● What is needed
Every record must appear in the response exactly as given.

The data below:

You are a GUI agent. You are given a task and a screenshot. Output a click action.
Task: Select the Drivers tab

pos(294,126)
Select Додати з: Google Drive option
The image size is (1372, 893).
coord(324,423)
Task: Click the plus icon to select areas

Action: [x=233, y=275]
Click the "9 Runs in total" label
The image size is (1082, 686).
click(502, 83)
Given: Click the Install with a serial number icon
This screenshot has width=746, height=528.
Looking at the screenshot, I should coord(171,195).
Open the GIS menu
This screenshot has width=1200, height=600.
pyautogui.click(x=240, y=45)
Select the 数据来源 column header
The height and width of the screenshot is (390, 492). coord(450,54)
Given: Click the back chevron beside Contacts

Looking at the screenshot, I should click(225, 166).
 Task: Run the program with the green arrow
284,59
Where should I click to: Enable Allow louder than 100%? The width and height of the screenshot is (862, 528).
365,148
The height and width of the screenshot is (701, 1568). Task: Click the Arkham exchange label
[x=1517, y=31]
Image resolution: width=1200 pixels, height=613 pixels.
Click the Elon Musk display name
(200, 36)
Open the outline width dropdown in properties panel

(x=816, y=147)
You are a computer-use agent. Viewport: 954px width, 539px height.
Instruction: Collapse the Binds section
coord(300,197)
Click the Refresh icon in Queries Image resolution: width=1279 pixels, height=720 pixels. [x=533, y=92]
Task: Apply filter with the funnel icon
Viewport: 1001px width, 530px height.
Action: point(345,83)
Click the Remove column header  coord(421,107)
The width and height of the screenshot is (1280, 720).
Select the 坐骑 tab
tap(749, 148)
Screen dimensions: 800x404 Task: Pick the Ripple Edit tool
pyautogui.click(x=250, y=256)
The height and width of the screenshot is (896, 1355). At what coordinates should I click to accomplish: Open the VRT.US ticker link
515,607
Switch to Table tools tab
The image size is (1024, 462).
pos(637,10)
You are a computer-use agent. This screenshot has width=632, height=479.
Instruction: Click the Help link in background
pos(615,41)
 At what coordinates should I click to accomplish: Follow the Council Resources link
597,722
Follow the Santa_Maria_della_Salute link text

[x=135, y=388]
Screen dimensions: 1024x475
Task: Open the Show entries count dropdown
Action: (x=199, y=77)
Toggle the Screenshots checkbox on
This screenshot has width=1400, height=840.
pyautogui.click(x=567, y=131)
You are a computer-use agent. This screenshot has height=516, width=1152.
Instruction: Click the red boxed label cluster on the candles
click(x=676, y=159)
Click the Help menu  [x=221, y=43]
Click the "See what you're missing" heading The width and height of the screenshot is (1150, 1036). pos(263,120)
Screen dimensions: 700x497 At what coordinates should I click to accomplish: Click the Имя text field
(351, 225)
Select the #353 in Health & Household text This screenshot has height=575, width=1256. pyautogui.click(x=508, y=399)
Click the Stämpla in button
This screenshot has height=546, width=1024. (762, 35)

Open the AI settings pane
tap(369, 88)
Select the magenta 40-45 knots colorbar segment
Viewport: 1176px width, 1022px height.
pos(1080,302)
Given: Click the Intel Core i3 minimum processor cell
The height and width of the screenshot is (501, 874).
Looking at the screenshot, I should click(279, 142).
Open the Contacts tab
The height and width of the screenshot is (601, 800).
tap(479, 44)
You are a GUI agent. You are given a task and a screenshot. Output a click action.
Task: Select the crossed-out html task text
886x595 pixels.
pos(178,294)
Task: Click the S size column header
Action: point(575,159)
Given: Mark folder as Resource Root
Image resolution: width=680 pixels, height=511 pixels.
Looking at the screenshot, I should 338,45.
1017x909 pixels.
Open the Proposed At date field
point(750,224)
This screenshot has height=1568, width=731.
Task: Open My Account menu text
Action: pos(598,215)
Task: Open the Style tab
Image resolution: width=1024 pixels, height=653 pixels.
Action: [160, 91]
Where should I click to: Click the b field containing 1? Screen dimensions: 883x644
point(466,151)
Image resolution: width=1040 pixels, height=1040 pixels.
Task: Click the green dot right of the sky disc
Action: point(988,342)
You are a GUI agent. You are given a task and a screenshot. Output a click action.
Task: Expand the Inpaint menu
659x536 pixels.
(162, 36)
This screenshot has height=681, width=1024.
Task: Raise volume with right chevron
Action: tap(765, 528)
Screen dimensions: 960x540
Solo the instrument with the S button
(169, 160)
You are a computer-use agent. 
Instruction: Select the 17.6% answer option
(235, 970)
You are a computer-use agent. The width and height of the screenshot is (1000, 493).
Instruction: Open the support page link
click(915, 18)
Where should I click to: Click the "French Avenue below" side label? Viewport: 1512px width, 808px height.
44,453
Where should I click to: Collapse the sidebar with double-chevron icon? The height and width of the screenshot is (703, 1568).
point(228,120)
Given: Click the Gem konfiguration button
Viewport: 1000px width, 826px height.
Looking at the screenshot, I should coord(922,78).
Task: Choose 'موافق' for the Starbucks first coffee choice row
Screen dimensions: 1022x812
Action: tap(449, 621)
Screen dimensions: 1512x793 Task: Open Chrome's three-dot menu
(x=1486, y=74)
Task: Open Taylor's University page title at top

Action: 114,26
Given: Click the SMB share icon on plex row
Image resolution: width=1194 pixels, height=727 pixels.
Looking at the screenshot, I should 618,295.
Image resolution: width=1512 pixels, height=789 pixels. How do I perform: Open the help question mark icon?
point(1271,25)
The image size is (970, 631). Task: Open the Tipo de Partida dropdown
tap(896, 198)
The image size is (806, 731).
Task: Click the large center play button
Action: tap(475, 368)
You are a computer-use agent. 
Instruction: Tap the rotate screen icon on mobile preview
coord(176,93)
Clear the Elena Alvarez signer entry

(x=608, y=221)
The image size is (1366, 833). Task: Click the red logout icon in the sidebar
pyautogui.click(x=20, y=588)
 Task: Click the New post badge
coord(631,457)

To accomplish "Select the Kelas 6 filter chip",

End of The data.

● Answer box
You are a GUI agent. You are given a task and a screenshot. Output a click action.
Task: Select the Drivers tab

pos(294,126)
Select Додати з: Google Drive option
The image size is (1372, 893).
coord(324,423)
Task: Click the plus icon to select areas

Action: [x=233, y=275]
Click the "9 Runs in total" label
The image size is (1082, 686).
click(502, 83)
Given: Click the Install with a serial number icon
This screenshot has width=746, height=528.
Looking at the screenshot, I should coord(171,195).
Open the GIS menu
This screenshot has width=1200, height=600.
pyautogui.click(x=240, y=45)
Select the 数据来源 column header
The height and width of the screenshot is (390, 492). coord(450,54)
Given: Click the back chevron beside Contacts

Looking at the screenshot, I should click(225, 166).
 Task: Run the program with the green arrow
284,59
Where should I click to: Enable Allow louder than 100%? The width and height of the screenshot is (862, 528).
365,148
The height and width of the screenshot is (701, 1568). Task: Click the Arkham exchange label
[x=1517, y=31]
Image resolution: width=1200 pixels, height=613 pixels.
Click the Elon Musk display name
(200, 36)
Open the outline width dropdown in properties panel

(x=816, y=147)
You are a computer-use agent. Viewport: 954px width, 539px height.
Instruction: Collapse the Binds section
coord(300,197)
Click the Refresh icon in Queries Image resolution: width=1279 pixels, height=720 pixels. [x=533, y=92]
Task: Apply filter with the funnel icon
Viewport: 1001px width, 530px height.
Action: point(345,83)
Click the Remove column header  coord(421,107)
The width and height of the screenshot is (1280, 720).
Select the 坐骑 tab
tap(749, 148)
Screen dimensions: 800x404 Task: Pick the Ripple Edit tool
pyautogui.click(x=250, y=256)
The height and width of the screenshot is (896, 1355). At what coordinates should I click to accomplish: Open the VRT.US ticker link
515,607
Switch to Table tools tab
The image size is (1024, 462).
pos(637,10)
You are a computer-use agent. This screenshot has width=632, height=479.
Instruction: Click the Help link in background
pos(615,41)
 At what coordinates should I click to accomplish: Follow the Council Resources link
597,722
Follow the Santa_Maria_della_Salute link text

[x=135, y=388]
Screen dimensions: 1024x475
Task: Open the Show entries count dropdown
Action: (x=199, y=77)
Toggle the Screenshots checkbox on
This screenshot has width=1400, height=840.
pyautogui.click(x=567, y=131)
You are a computer-use agent. This screenshot has height=516, width=1152.
Instruction: Click the red boxed label cluster on the candles
click(x=676, y=159)
Click the Help menu  [x=221, y=43]
Click the "See what you're missing" heading The width and height of the screenshot is (1150, 1036). pos(263,120)
Screen dimensions: 700x497 At what coordinates should I click to accomplish: Click the Имя text field
(351, 225)
Select the #353 in Health & Household text This screenshot has height=575, width=1256. pyautogui.click(x=508, y=399)
Click the Stämpla in button
This screenshot has height=546, width=1024. (762, 35)

Open the AI settings pane
tap(369, 88)
Select the magenta 40-45 knots colorbar segment
Viewport: 1176px width, 1022px height.
pos(1080,302)
Given: Click the Intel Core i3 minimum processor cell
The height and width of the screenshot is (501, 874).
Looking at the screenshot, I should click(279, 142).
Open the Contacts tab
The height and width of the screenshot is (601, 800).
tap(479, 44)
You are a GUI agent. You are given a task and a screenshot. Output a click action.
Task: Select the crossed-out html task text
886x595 pixels.
pos(178,294)
Task: Click the S size column header
Action: point(575,159)
Given: Mark folder as Resource Root
Image resolution: width=680 pixels, height=511 pixels.
Looking at the screenshot, I should 338,45.
1017x909 pixels.
Open the Proposed At date field
point(750,224)
This screenshot has height=1568, width=731.
Task: Open My Account menu text
Action: pos(598,215)
Task: Open the Style tab
Image resolution: width=1024 pixels, height=653 pixels.
Action: [160, 91]
Where should I click to: Click the b field containing 1? Screen dimensions: 883x644
point(466,151)
Image resolution: width=1040 pixels, height=1040 pixels.
Task: Click the green dot right of the sky disc
Action: point(988,342)
You are a GUI agent. You are given a task and a screenshot. Output a click action.
Task: Expand the Inpaint menu
659x536 pixels.
(162, 36)
This screenshot has height=681, width=1024.
Task: Raise volume with right chevron
Action: tap(765, 528)
Screen dimensions: 960x540
Solo the instrument with the S button
(169, 160)
You are a computer-use agent. 
Instruction: Select the 17.6% answer option
(235, 970)
You are a computer-use agent. The width and height of the screenshot is (1000, 493).
Instruction: Open the support page link
click(915, 18)
Where should I click to: Click the "French Avenue below" side label? Viewport: 1512px width, 808px height.
44,453
Where should I click to: Collapse the sidebar with double-chevron icon? The height and width of the screenshot is (703, 1568).
point(228,120)
Given: Click the Gem konfiguration button
Viewport: 1000px width, 826px height.
Looking at the screenshot, I should coord(922,78).
Task: Choose 'موافق' for the Starbucks first coffee choice row
Screen dimensions: 1022x812
Action: tap(449, 621)
Screen dimensions: 1512x793 Task: Open Chrome's three-dot menu
(x=1486, y=74)
Task: Open Taylor's University page title at top

Action: 114,26
Given: Click the SMB share icon on plex row
Image resolution: width=1194 pixels, height=727 pixels.
Looking at the screenshot, I should 618,295.
Image resolution: width=1512 pixels, height=789 pixels. How do I perform: Open the help question mark icon?
point(1271,25)
The image size is (970, 631). Task: Open the Tipo de Partida dropdown
tap(896, 198)
The image size is (806, 731).
Task: Click the large center play button
Action: tap(475, 368)
You are a computer-use agent. 
Instruction: Tap the rotate screen icon on mobile preview
coord(176,93)
Clear the Elena Alvarez signer entry

(x=608, y=221)
The image size is (1366, 833). Task: Click the red logout icon in the sidebar
pyautogui.click(x=20, y=588)
 Task: Click the New post badge
coord(631,457)

To accomplish "Select the Kelas 6 filter chip",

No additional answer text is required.